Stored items
----

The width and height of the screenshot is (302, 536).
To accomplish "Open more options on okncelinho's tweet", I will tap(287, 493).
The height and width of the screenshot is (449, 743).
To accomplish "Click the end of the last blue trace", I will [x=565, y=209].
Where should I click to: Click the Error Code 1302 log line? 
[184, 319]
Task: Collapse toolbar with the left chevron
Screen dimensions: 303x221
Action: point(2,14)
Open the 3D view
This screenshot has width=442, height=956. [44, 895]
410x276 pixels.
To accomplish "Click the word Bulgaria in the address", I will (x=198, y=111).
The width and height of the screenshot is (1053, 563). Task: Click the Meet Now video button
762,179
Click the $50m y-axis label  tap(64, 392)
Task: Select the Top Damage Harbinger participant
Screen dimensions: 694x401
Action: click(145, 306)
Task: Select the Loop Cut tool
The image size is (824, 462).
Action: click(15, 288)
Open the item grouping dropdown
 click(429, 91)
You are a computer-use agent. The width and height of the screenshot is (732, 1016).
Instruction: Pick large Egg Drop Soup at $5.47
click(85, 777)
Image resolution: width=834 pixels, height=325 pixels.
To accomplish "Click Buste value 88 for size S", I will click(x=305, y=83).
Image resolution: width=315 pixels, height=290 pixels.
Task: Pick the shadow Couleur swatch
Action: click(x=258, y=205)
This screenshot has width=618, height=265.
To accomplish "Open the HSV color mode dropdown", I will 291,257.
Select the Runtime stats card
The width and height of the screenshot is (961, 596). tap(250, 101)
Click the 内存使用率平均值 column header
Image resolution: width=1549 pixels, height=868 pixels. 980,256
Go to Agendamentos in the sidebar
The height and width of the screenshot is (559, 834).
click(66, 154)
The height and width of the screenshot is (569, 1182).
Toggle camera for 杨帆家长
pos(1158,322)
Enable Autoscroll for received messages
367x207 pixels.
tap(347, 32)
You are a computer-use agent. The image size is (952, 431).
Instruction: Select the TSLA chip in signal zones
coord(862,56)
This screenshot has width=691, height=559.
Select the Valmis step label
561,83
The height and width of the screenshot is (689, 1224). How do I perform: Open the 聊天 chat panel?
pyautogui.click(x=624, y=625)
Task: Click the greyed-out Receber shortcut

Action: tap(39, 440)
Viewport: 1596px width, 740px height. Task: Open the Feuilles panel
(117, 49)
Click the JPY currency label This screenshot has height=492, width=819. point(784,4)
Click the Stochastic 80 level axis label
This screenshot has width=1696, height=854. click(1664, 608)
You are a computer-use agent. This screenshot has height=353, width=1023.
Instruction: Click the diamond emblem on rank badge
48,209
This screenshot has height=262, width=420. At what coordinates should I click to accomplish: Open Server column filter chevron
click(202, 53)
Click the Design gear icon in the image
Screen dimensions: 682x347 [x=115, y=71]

----

▶ [Work item]: Every record should be retyped so that it matches the original exactly.

▶ [Response]:
The width and height of the screenshot is (302, 536).
To accomplish "Open more options on okncelinho's tweet", I will tap(287, 493).
The height and width of the screenshot is (449, 743).
To accomplish "Click the end of the last blue trace", I will [x=565, y=209].
Where should I click to: Click the Error Code 1302 log line? 
[184, 319]
Task: Collapse toolbar with the left chevron
Screen dimensions: 303x221
Action: point(2,14)
Open the 3D view
This screenshot has width=442, height=956. [44, 895]
410x276 pixels.
To accomplish "Click the word Bulgaria in the address", I will (x=198, y=111).
The width and height of the screenshot is (1053, 563). Task: Click the Meet Now video button
762,179
Click the $50m y-axis label  tap(64, 392)
Task: Select the Top Damage Harbinger participant
Screen dimensions: 694x401
Action: click(145, 306)
Task: Select the Loop Cut tool
The image size is (824, 462).
Action: click(15, 288)
Open the item grouping dropdown
 click(429, 91)
You are a computer-use agent. The width and height of the screenshot is (732, 1016).
Instruction: Pick large Egg Drop Soup at $5.47
click(85, 777)
Image resolution: width=834 pixels, height=325 pixels.
To accomplish "Click Buste value 88 for size S", I will click(x=305, y=83).
Image resolution: width=315 pixels, height=290 pixels.
Task: Pick the shadow Couleur swatch
Action: click(x=258, y=205)
This screenshot has width=618, height=265.
To accomplish "Open the HSV color mode dropdown", I will 291,257.
Select the Runtime stats card
The width and height of the screenshot is (961, 596). tap(250, 101)
Click the 内存使用率平均值 column header
Image resolution: width=1549 pixels, height=868 pixels. 980,256
Go to Agendamentos in the sidebar
The height and width of the screenshot is (559, 834).
click(66, 154)
The height and width of the screenshot is (569, 1182).
Toggle camera for 杨帆家长
pos(1158,322)
Enable Autoscroll for received messages
367x207 pixels.
tap(347, 32)
You are a computer-use agent. The image size is (952, 431).
Instruction: Select the TSLA chip in signal zones
coord(862,56)
This screenshot has width=691, height=559.
Select the Valmis step label
561,83
The height and width of the screenshot is (689, 1224). How do I perform: Open the 聊天 chat panel?
pyautogui.click(x=624, y=625)
Task: Click the greyed-out Receber shortcut

Action: tap(39, 440)
Viewport: 1596px width, 740px height. Task: Open the Feuilles panel
(117, 49)
Click the JPY currency label This screenshot has height=492, width=819. point(784,4)
Click the Stochastic 80 level axis label
This screenshot has width=1696, height=854. click(1664, 608)
You are a computer-use agent. This screenshot has height=353, width=1023.
Instruction: Click the diamond emblem on rank badge
48,209
This screenshot has height=262, width=420. At what coordinates should I click to accomplish: Open Server column filter chevron
click(202, 53)
Click the Design gear icon in the image
Screen dimensions: 682x347 [x=115, y=71]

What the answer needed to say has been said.